Saved entries
- - - - -

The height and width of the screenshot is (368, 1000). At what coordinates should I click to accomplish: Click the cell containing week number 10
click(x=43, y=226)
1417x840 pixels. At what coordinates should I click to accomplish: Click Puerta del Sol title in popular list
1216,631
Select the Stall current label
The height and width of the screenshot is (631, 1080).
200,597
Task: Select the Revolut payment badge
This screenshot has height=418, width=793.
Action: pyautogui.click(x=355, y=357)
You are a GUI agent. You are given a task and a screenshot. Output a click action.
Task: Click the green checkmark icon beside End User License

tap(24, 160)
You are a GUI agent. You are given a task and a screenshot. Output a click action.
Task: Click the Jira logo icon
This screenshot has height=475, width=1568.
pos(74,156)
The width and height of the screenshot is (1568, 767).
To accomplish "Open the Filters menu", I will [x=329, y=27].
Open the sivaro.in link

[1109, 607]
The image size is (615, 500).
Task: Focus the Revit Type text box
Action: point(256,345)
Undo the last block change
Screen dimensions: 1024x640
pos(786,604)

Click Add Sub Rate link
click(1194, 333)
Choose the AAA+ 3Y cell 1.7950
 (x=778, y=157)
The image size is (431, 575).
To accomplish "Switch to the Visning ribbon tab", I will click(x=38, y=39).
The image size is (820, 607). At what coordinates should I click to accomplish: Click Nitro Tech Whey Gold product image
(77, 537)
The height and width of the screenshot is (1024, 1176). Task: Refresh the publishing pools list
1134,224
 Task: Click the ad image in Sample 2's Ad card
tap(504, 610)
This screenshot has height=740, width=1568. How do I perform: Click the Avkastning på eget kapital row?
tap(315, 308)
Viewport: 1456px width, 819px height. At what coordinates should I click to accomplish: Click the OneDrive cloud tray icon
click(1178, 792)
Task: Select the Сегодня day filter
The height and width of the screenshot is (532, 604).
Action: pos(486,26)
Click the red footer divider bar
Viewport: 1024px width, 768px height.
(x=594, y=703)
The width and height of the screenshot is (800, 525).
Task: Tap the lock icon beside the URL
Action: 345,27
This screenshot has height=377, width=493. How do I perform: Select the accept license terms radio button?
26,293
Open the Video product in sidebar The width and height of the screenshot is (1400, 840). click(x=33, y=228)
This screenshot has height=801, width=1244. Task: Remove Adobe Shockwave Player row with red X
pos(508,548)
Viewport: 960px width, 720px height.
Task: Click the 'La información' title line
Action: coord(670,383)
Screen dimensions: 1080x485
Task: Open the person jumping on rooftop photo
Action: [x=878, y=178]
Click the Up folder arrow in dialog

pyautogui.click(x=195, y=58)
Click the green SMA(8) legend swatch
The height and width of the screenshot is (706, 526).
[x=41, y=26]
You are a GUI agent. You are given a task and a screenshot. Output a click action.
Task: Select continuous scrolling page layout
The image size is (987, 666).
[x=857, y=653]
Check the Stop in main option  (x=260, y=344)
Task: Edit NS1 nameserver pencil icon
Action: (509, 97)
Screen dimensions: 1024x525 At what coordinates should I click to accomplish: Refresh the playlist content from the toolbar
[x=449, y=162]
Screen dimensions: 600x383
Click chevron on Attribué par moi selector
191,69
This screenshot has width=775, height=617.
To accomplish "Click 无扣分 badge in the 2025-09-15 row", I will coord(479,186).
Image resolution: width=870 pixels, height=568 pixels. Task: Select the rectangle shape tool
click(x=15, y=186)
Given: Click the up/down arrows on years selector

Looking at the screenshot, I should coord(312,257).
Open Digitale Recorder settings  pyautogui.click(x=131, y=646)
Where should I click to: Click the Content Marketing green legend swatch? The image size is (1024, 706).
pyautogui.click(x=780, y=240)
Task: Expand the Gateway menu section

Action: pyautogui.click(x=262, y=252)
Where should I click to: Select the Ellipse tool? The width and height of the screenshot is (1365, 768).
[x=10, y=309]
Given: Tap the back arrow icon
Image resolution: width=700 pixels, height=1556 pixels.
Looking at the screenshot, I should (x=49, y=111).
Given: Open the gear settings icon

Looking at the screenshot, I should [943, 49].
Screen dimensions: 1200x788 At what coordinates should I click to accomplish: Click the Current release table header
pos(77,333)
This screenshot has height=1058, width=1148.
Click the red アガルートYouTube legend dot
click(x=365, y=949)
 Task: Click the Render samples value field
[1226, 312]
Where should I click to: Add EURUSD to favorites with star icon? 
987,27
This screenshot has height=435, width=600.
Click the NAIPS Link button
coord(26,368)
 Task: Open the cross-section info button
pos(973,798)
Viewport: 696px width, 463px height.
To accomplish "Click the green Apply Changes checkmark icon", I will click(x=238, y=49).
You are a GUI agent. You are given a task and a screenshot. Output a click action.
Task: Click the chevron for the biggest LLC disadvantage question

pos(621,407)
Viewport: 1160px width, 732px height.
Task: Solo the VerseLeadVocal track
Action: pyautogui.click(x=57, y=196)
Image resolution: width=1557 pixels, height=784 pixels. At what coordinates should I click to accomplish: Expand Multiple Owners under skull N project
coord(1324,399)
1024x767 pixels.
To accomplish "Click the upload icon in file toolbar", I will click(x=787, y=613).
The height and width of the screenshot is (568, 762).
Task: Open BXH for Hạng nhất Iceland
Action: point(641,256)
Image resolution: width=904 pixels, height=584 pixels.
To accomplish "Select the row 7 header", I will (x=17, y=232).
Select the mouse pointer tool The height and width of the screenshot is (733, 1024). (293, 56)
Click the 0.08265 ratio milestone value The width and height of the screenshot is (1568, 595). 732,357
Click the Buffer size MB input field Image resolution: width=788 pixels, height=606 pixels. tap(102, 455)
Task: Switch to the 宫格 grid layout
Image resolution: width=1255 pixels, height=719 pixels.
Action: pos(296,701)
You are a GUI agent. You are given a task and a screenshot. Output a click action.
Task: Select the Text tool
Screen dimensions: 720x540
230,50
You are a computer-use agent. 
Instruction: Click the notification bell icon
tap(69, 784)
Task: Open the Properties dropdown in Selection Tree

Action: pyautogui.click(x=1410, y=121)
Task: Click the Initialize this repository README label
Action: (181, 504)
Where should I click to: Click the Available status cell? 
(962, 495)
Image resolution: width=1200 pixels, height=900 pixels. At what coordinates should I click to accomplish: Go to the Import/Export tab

- - - - -

▸ **Problem details**
Only a number is expected here: the tally of lines above that contain "Switch". Please write nothing more.

▸ **Exercise solution**
2